Professional headshot of Monika Fludernik
Wed, February 11, 2026
2:30 pm - 4:30 pm
311 Denney Hall

'But the noise in the ball-room is really becoming so loud, that we must rush back thither, and see what is the cause of the disturbance'

Join Project Narrative for the annual Founders' Lecture with Monika Fludernik! This event will be hybrid.

The lecture will focus on different types of rhetorical metalepsis in the Victorian novel, elaborating on the insight that nineteenth-century British fiction deploys this device mostly to enhance immersion rather than to break aesthetic illusion. The presentation remind listeners of some key aspects and types of metalepsis and will go on to sketch a scale between inconspicuous forms of metalepsis that are similar to dead metaphors and more foregrounded quasi-ontological types of rhetorical metalepsis like the one in the title of the paper (from Trollope's Pendennis).

*ENTRIES:*
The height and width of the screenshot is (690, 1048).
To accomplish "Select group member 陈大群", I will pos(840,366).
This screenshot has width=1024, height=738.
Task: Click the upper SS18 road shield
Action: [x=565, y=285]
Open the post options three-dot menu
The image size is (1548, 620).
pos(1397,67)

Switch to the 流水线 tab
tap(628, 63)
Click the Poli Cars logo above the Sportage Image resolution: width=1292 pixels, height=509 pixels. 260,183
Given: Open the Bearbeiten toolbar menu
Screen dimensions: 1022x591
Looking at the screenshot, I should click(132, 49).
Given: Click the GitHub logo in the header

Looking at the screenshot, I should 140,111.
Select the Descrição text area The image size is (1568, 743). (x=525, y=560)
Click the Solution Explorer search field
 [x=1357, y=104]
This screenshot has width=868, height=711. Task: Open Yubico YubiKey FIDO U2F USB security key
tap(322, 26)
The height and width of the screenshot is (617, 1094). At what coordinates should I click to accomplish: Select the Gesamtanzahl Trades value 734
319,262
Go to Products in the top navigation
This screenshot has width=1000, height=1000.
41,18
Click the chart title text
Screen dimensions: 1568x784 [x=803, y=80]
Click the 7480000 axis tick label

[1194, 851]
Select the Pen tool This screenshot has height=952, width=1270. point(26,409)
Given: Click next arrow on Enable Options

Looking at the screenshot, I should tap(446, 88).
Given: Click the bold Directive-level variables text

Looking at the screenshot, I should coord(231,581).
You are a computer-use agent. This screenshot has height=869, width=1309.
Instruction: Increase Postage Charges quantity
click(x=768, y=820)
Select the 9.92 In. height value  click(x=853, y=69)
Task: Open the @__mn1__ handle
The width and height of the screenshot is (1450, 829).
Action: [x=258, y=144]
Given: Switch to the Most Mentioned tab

*COMPLETE THE FOLLOWING:*
a – Transcribe the lecture announcement from "The lecture will" up to and including "(from Trollope's Pendennis).".
b – Summarize the lecture announcement in two sentences.
The records have no connection to the lecture announcement.

*THE ANSWERS:*
a –
The lecture will focus on different types of rhetorical metalepsis in the Victorian novel, elaborating on the insight that nineteenth-century British fiction deploys this device mostly to enhance immersion rather than to break aesthetic illusion. The presentation remind listeners of some key aspects and types of metalepsis and will go on to sketch a scale between inconspicuous forms of metalepsis that are similar to dead metaphors and more foregrounded quasi-ontological types of rhetorical metalepsis like the one in the title of the paper (from Trollope's Pendennis).

b – Project Narrative is holding its annual Founders' Lecture with Monika Fludernik on Wednesday, February 11, 2026, from 2:30 to 4:30 pm in 311 Denney Hall, as a hybrid event. The lecture covers types of rhetorical metalepsis in the Victorian novel, arguing that nineteenth-century British fiction uses the device mostly to enhance immersion rather than to break aesthetic illusion, and sketches a scale from inconspicuous forms resembling dead metaphors to more foregrounded quasi-ontological ones.